El descenso de las temperaturas en la sierra sur del país mantiene en alerta a miles de familias que viven en zonas altoandinas, donde el frío extremo representa una amenaza para la salud de niños pequeños y adultos mayores. En conjunto, más de 125 mil personas pertenecientes a estos grupos vulnerables se encuentran expuestas a condiciones climáticas severas.
Las bajas temperaturas afectan principalmente a localidades de Puno, Cusco y Arequipa, regiones donde cientos de miles de habitantes soportan noches con registros bajo cero. En algunos sectores ubicados por encima de los 4 mil metros de altitud, el frío puede alcanzar niveles extremos durante la madrugada.

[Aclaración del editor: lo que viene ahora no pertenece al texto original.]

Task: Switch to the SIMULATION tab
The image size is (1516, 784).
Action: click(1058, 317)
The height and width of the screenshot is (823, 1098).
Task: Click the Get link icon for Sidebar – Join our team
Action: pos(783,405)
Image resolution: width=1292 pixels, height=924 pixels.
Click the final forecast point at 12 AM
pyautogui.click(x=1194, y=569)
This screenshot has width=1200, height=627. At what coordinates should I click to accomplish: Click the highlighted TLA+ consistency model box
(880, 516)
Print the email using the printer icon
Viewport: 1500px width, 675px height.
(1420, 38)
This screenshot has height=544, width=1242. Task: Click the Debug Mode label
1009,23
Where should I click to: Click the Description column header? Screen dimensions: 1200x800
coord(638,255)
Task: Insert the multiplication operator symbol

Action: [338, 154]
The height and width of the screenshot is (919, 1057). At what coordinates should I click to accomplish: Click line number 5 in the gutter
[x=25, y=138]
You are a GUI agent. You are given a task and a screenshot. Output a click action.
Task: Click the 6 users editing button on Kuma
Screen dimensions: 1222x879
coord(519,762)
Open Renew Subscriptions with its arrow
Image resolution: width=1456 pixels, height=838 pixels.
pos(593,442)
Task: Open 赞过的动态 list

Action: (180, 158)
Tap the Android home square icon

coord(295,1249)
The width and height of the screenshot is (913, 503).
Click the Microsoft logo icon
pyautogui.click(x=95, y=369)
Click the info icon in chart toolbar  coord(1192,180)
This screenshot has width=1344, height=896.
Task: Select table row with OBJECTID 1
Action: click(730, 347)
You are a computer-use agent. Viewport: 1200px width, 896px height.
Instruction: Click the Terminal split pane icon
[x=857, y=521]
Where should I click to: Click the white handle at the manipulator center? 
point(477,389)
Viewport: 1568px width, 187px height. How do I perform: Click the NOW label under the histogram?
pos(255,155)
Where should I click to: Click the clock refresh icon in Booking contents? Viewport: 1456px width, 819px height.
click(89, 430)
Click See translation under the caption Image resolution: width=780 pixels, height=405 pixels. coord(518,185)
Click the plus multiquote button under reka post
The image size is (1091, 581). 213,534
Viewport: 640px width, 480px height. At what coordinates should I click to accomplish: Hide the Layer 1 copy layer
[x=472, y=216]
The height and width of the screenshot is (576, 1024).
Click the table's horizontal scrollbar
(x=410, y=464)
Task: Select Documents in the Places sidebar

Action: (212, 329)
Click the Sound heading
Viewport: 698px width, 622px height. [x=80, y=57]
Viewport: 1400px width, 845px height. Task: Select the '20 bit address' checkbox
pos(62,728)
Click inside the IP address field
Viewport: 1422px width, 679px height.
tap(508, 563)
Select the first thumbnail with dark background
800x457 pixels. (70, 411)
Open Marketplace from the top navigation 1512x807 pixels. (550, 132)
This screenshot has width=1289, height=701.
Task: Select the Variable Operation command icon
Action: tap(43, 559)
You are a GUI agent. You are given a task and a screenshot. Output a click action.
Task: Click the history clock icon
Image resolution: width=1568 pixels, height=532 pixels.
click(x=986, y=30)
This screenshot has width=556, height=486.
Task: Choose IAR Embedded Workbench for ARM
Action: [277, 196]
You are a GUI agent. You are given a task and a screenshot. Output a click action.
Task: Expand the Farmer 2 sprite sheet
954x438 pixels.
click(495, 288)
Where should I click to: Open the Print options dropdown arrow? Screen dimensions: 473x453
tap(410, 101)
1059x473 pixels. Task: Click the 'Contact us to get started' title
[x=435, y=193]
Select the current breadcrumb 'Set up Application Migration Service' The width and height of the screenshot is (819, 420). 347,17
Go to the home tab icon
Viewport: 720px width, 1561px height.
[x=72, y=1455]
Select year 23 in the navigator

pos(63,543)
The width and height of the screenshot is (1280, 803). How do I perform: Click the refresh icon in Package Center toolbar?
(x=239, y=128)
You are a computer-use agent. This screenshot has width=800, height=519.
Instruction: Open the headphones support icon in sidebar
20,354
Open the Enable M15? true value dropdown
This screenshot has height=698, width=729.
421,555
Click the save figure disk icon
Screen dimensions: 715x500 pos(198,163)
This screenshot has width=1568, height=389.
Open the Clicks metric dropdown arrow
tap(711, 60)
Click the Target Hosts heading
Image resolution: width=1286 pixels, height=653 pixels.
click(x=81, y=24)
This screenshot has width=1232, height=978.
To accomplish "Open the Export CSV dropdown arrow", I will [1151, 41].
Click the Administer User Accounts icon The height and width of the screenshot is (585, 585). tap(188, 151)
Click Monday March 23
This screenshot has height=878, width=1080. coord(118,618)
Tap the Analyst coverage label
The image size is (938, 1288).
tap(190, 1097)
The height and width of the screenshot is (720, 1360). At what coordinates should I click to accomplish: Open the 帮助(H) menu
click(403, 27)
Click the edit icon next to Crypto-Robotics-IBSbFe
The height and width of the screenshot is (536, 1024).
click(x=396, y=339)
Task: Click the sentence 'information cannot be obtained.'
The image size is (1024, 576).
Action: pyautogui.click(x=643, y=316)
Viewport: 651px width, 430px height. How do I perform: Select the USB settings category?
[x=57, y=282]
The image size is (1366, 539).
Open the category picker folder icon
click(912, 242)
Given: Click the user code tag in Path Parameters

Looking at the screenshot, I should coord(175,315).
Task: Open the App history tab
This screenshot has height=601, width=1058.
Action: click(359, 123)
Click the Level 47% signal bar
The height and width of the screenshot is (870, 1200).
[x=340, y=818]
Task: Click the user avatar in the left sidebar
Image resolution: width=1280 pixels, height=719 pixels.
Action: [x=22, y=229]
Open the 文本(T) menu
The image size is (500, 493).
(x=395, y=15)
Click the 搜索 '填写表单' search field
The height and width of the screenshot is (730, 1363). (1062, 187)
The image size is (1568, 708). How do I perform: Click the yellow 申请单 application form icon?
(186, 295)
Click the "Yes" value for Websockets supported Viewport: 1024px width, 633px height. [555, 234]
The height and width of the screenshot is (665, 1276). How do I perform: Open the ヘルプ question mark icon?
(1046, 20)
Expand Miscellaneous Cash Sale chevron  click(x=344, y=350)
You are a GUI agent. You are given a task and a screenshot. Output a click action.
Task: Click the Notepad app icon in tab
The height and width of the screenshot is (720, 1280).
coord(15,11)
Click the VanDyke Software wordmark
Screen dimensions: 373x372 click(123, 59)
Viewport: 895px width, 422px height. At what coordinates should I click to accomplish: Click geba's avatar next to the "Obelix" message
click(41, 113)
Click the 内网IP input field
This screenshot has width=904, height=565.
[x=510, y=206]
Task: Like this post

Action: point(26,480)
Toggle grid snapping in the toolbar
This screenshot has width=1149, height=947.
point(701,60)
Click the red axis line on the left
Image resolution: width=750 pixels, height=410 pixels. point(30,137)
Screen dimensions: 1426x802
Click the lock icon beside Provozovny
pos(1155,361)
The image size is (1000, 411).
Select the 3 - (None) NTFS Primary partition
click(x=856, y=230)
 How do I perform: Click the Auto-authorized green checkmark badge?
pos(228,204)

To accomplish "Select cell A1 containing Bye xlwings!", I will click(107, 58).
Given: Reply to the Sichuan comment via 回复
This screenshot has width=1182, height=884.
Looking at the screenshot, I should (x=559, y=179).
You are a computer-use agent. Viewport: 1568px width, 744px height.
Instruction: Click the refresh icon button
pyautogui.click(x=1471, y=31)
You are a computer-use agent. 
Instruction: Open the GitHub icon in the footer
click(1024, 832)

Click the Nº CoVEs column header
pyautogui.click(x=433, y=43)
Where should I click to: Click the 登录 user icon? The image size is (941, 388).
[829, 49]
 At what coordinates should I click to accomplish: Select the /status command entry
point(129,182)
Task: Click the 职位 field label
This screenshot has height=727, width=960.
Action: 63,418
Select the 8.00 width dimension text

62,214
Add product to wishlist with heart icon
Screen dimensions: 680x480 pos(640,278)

De acuerdo con estimaciones oficiales, más de 77 mil adultos mayores y cerca de 48 mil niños menores de cinco años residen en áreas consideradas de muy alto riesgo. La exposición prolongada a estas condiciones incrementa la posibilidad de enfermedades respiratorias y otras complicaciones asociadas al invierno andino.
La situación es especialmente crítica en Puno, que concentra la mayor cantidad de población expuesta. Sin embargo, distritos de Cusco y Arequipa también se encuentran entre los territorios donde las bajas temperaturas generan mayores desafíos para la población.
Ante este panorama, las autoridades han reiterado el llamado a reforzar las medidas de protección en los hogares y prestar especial atención a los sectores más sensibles, mientras continúan las condiciones de frío intenso en gran parte de la sierra sur del país.